_Stored records_:
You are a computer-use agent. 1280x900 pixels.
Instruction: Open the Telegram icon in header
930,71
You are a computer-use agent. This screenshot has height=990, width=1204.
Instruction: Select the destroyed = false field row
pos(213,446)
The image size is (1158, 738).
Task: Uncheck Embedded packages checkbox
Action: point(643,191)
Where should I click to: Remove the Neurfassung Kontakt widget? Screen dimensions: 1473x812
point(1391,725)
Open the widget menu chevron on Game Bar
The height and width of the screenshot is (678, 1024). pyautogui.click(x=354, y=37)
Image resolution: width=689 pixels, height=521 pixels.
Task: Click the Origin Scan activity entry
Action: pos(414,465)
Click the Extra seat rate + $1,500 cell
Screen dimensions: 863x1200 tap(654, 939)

_WHAT IS EXPECTED_:
Among the lines of the data, some may include "computer" as a word or string; report how many, and nothing else.

_ANSWER SECTION_:
2